If Warnke is rejected by the Senate, they say, the Carter administration will be irreparably weakened in its dealings with Congress, having lost a second nomination battle ater the forced withdrawal of President Carter's choice to head the Central Intelligency Agency, Theodore C. Sorensen.
One of the reasons the White House is happy to attach such touches of drama to the nomination is that in the absence of any surprise developments Warnke seems certain to be confirmed.
His conformation, the White House hopes, will rub away the lingering pain from the Sorensen defeat.
Senate Majority Leader Robert C. Byrd (D-W.Va) said yesteday that although "there are some problems" in the Senate, "as of today, the nomination would be confirmed." Other Senate veterans predicted Warnke would win approval by a comfortable majority.

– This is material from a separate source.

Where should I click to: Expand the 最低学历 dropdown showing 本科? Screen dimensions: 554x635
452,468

Eager for that success and at the urging of Warnke supporters in Congress, the White House jumped Warnke's name ahead of dozens of others awaiting White House clearance.

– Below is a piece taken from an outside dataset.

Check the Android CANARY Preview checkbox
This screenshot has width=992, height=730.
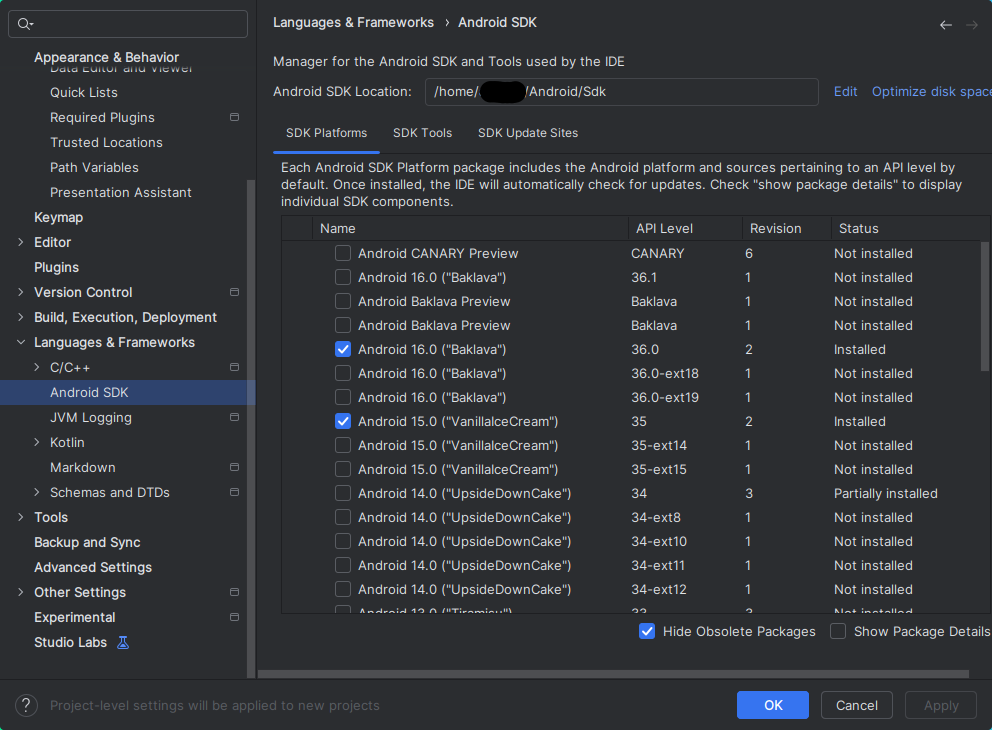(343, 253)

The nomination was sent to the Senate Friday, and the Foreign Relations Committee, which had no other business on tap for its regular meeting this week, immediately scheduled Warnke's confirmation hearing for Tuesday.
Warnke is expected to win near-unanimous approval from the committee. Whatever troubles his nomination faces will come either if the Armed Services Committee follows through on the desire of some members to invite Warnke to testify or when the nomination reaches the Senate floor.
If senators like Henry M. Jackson (D-Wash.), Sam Nunn (D-Ga.) and Strom Thurmond (R-S.C.) choose to mount a major challenge to Warnke, then the nomination will provide the first major debate in this administration on U.S. strategic policy.
"Maybe this is a good time to go ahead and have a national debate on this issue," a Warnke supporter said last week." After the reports of hawks vs. doves, leaked CIA reports, the formation of a Committee on the Present Danger and statements by retired Air Force generals," he said, "a nice, big, fat airing of the whole thing might be a good idea."
The Committee on the Present Danger was formed last year by a number of experienced national security affairs hands to warn that the Soviet Union was surpassing the United States in military strength.
Leaks about a panel of outside experts called Team B which criticized the CIA estimates of Soviet military strength and intentions and warnings from retired Maj. Gen. George J. Keegan, former head of Air Force intelligence, have also fueled the debate over strategic arms.
Warnke's critics believe that he is too ready to cancel U.S. weapons systems and that he would allow the strategic balance to tip too far in Moscow's favor.
"This is a good time to debate the issues," a Senate foe of Warnke's views said last week. "The basic problem," he added "is that it seems from his writings that the strategic balance doesn't matter very much."
Warnke has written; "To conclude that we must overcome every Soviet lead despite its lack of military meaning is to accept the rule of illogic."
Several senator have expressed concern about his views, but even Jackson has remained neutral, saying he wants to her Warnke before deciding how he will vote.
Unlike Sorensen, Warnke is well-liked on Capitol Hill - even by people who disagree with him. He is a law partner of former Defense Secretary Clark Clifford, and is a former assistant secretary of defense.
Also unlike Sorensen, Warnke will have the full support of President Carter.
The President has called him "the best man in the country for the job" and described the nomination as "crucial" to his administration.